▸ Directions
Give back an exact copy of the lines in the records below, from the line that has "i nostri 1022 partner (62, 1216)" through the line that has "Mostra dettagli (317, 1371)", and nothing besides.
Data in this exercise: Begin
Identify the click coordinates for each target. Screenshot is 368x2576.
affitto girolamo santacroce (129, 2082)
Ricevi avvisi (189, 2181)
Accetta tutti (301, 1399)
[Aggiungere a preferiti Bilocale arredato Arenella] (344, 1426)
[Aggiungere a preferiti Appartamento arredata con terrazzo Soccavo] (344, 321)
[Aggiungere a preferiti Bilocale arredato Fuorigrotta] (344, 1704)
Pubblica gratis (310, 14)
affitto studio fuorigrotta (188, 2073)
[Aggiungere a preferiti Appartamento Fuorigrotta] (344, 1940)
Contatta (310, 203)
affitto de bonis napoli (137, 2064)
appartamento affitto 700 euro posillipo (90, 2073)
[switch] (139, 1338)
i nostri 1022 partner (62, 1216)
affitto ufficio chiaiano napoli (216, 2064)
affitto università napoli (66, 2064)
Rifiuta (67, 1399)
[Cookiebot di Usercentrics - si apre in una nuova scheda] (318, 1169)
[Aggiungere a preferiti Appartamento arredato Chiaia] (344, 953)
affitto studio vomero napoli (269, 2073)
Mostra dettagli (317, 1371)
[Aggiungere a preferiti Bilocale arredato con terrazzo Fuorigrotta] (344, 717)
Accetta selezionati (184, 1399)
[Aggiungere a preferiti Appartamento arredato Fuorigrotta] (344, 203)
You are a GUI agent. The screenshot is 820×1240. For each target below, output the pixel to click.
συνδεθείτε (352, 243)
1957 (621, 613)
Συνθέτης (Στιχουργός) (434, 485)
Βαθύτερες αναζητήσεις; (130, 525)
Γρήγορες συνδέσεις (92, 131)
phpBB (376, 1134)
Data in this exercise: End
▸ Your solution
i nostri 1022 partner (62, 1216)
affitto ufficio chiaiano napoli (216, 2064)
affitto università napoli (66, 2064)
Rifiuta (67, 1399)
[Cookiebot di Usercentrics - si apre in una nuova scheda] (318, 1169)
[Aggiungere a preferiti Appartamento arredato Chiaia] (344, 953)
affitto studio vomero napoli (269, 2073)
Mostra dettagli (317, 1371)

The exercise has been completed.